Doomsday cult members emerge from Russian cave
Last Updated: Tuesday, April 1, 2008 | 6:03 AM ET
CBC News
Fourteen members of a Russian doomsday cult have come out from the cave they were hiding in while waiting for the world to end, according to emergency officials in Moscow.
Spokesman Dmitry Yeskin said all are in decent condition. Melting snow caused part of the cave to collapse, and a number of cult members, including four young children, remain inside and could possibly be dead.
Thirty-five people took refuge in the cave in the Penza region, about 650 kilometres southeast of Moscow, in November, threatening to detonate 400 litres of gas canisters if authorities tried to remove them. The cave dwellers, members of a group calling itself the True Russian Orthodox Church, said they were waiting for the end of world, which they believed would come sometime in May.
Attempts by a group of Russian Orthodox monks to coax the group out of the cave in November proved futile.
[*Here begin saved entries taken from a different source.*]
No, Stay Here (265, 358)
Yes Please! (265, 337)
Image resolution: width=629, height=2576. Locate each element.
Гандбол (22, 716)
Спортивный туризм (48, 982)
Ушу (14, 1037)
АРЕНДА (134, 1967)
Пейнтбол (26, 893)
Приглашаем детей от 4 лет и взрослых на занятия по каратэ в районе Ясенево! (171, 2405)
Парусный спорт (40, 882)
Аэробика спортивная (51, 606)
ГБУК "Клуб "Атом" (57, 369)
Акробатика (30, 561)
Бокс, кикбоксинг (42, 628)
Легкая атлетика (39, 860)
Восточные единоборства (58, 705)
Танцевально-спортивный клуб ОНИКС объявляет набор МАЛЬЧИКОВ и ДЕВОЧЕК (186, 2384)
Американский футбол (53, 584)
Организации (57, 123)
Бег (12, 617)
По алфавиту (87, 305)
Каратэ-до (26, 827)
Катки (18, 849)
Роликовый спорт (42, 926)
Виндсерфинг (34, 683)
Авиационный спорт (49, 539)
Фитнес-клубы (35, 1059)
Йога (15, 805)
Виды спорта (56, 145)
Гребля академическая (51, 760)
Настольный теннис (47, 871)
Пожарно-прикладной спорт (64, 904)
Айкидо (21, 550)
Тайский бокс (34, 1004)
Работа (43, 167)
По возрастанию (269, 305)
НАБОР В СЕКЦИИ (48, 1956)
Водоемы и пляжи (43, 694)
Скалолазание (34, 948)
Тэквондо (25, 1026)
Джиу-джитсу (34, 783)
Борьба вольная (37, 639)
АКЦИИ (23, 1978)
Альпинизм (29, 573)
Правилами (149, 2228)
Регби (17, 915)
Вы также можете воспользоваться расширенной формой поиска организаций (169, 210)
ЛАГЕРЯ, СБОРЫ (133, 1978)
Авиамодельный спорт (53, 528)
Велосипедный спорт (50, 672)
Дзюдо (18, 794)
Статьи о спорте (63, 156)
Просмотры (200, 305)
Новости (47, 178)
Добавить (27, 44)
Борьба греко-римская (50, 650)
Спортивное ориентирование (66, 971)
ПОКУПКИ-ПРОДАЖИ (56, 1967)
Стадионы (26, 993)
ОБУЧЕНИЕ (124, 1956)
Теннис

Seven cult members, however, chose to leave the cave three days ago.
The group is led by Pyotr Kuznetsov, a trained engineer from a religious family who declared himself a prophet several years ago, left his family and settled in a village near the cave.
He did not join the group in the cave, and underwent a psychiatric evaluation in November after being charged with setting up a religious organization associated with violence.
Kuznetsov was said to have blessed his followers, many of whom were women, before sending them into the cave, the Russian newspaper Izvestia reported at the time. The group brought stocks of food and other supplies with them, and had access to doctors if necessary.
There are about 10 similar, nominally Christian cults in Russia, Alexander Dvorkin of the Moscow-based independent Centre of Religious Studies told the Associated Press last year, with members living in isolation under the influence of a leader.